The researchers wanted to know: If a woman stops the shots when she finds out she is pregnant, does that "backpack" keep feeding medicine to her and her baby for the rest of the pregnancy?

How They Studied It (The Virtual Simulation)

Since we can't ethically stop medicine in real pregnant women just to see what happens, the scientists used a computer simulation.

  • They created 100 "virtual" women on their computers.
  • They simulated these women getting the shots until their "backpacks" were full (steady state).
  • Then, they simulated the women getting pregnant and stopping the shots in the first few weeks.
  • They watched the computer models to see how the medicine levels dropped over the next 9 months of pregnancy and 6 months after the baby was born.

What They Found

Here are the key takeaways, translated from "science-speak" to plain English:

1. The Medicine Sticks Around for a Long Time
Even though the women stopped the shots early in pregnancy, the medicine didn't disappear quickly.

  • Cabotegravir (CAB): This drug stayed in the mother's blood at high levels for a long time. Even at the time of delivery (when the baby is born), the levels were still detectable.
  • Rilpivirine (RPV): This drug also stayed, but it dropped to lower levels faster than CAB.

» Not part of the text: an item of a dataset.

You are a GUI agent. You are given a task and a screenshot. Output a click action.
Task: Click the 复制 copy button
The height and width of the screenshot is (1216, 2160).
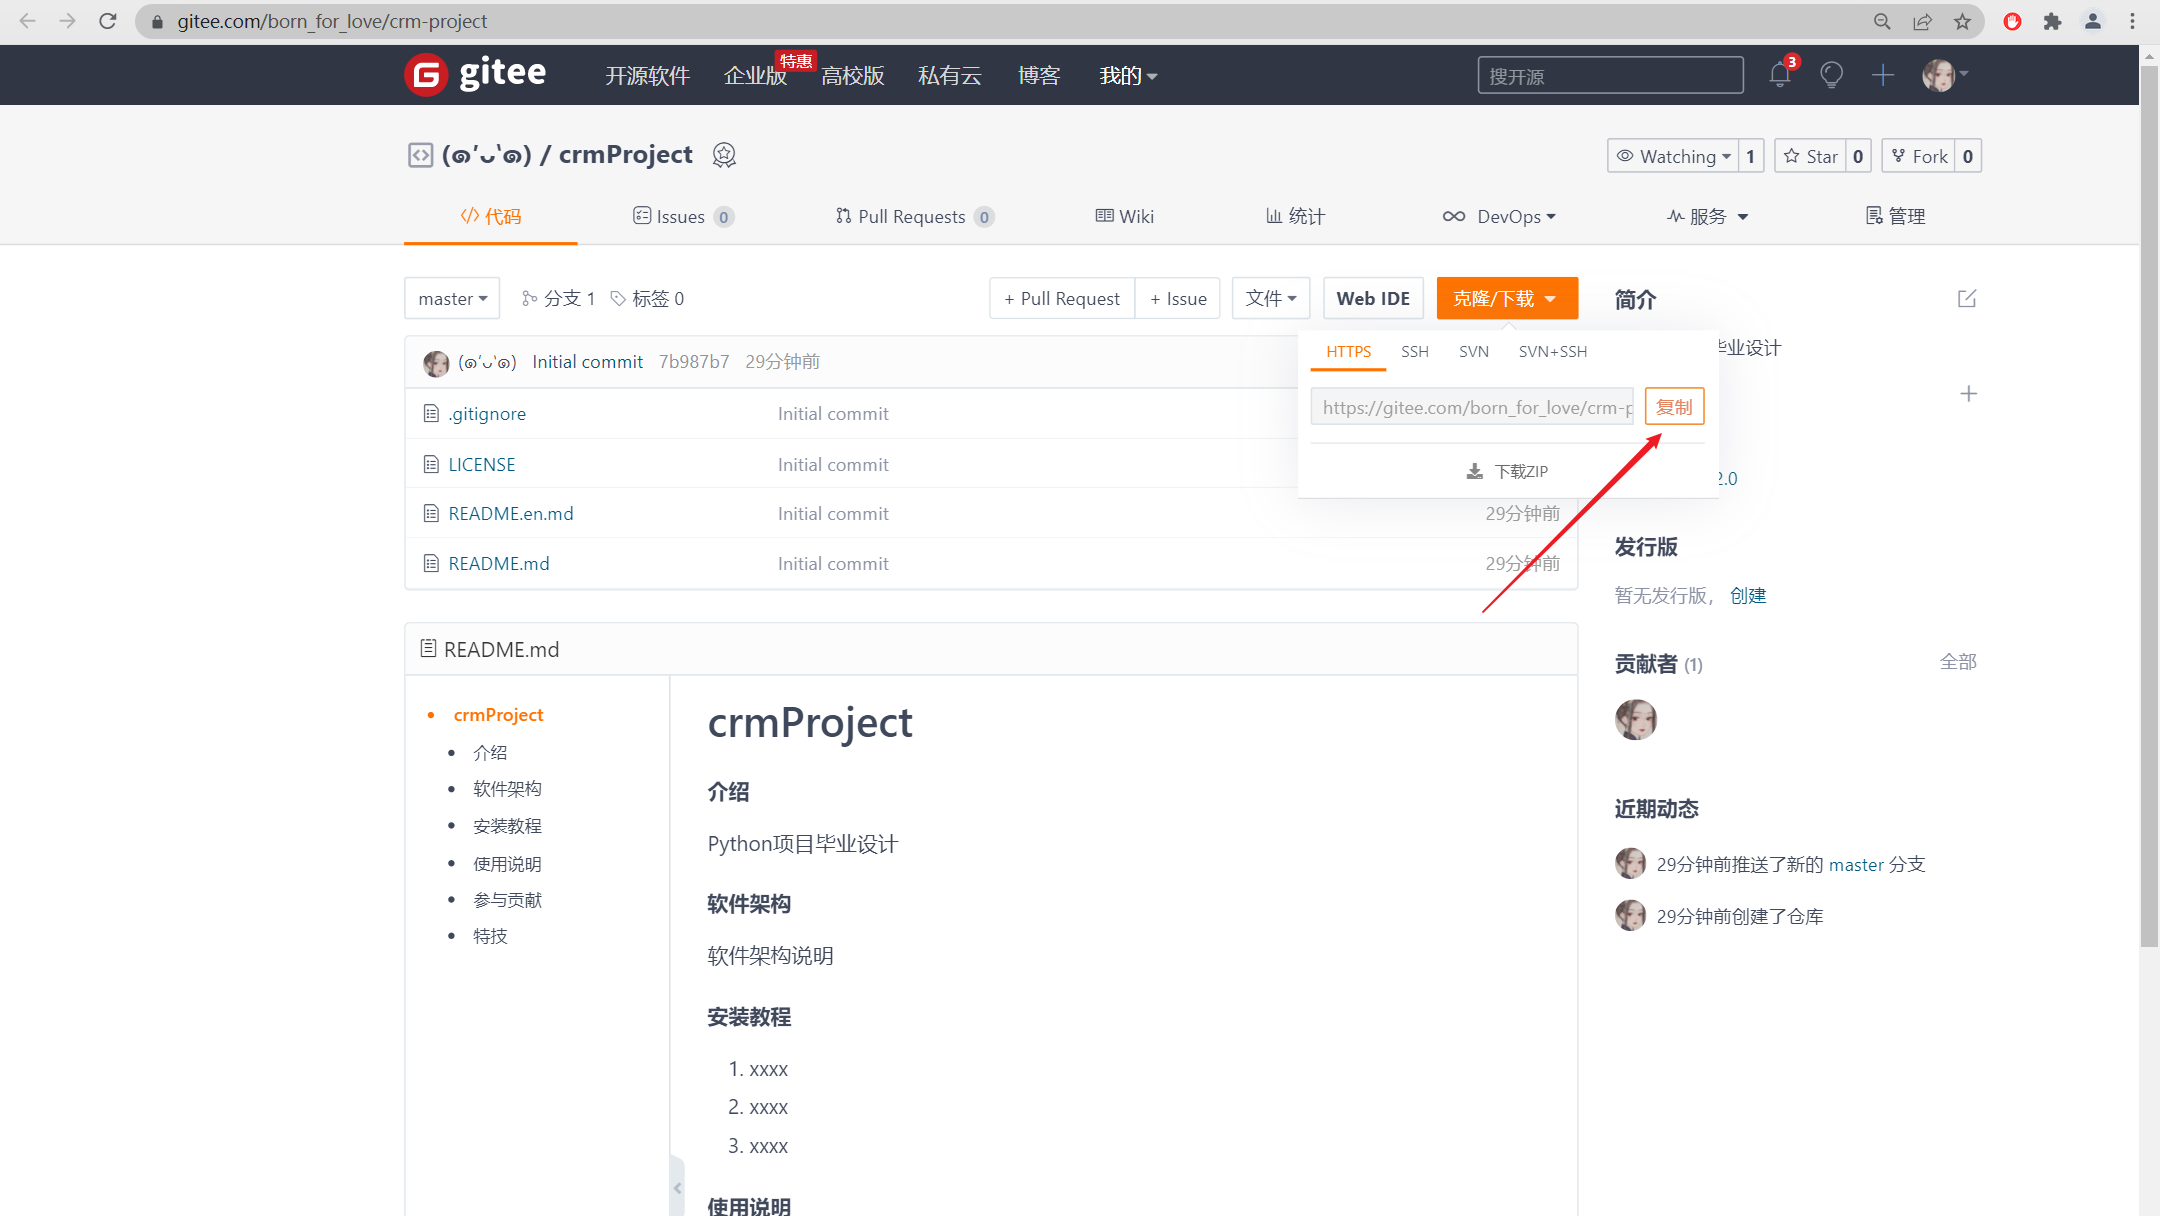[1674, 407]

2. The Baby Gets a "Side Order"
Because the medicine is still leaking out of the mother's muscle "backpack," it crosses the placenta to the baby.

  • The Good News: The baby was exposed to the drug, which might offer some protection against HIV.
  • The Bad News: By the time the baby is born, the levels of the drug in the baby's blood (cord blood) were often too low to be fully effective against HIV. It's like having a shield that is too thin to stop a bullet. This is risky because if the virus is present, the baby might get infected, or the virus might learn to fight back (resistance).

3. The "Tail" Lasts After Birth
The study found that the medicine stays in the mother's system for 6 months after the baby is born.

  • This means if the mother breastfeeds, the baby could still be getting small amounts of this medicine through the milk.
  • Since the levels are dropping, the mother might be in a "danger zone" where the drug isn't strong enough to stop HIV, but it's still there. This is a dangerous spot because it can lead to the virus becoming resistant to the drug.

The "So What?" for Real Life

This study highlights a tricky situation for women who get pregnant while on long-acting HIV shots:

  • You can't just "turn it off": Unlike a daily pill where you stop taking it and it's gone in a day or two, these long-acting shots have a long "tail." You can't stop the flow immediately.
  • The Risk of Resistance: If a woman stops the shots and doesn't switch to a different, effective treatment (like daily pills) immediately, the low levels of the old drug might let the HIV virus wake up and become resistant to the medicine.
  • The Baby's Exposure: The baby is exposed to the drug for the whole pregnancy, but the levels might not be high enough to be a perfect shield.

The Bottom Line

The researchers are saying: "If you are on these long-acting shots and get pregnant, you need a plan."

You can't just stop the shots and hope for the best. Because the medicine lingers in your body like a slow-dripping faucet, you and your baby will be exposed to it for months. Doctors need to help women switch to a different treatment (like daily pills) before the levels drop too low, to ensure both mom and baby stay safe and the virus doesn't become resistant.

In short: The "slow-release" feature is great for convenience, but it becomes a complex puzzle when pregnancy happens, requiring careful medical guidance to manage the lingering "tail" of the drug.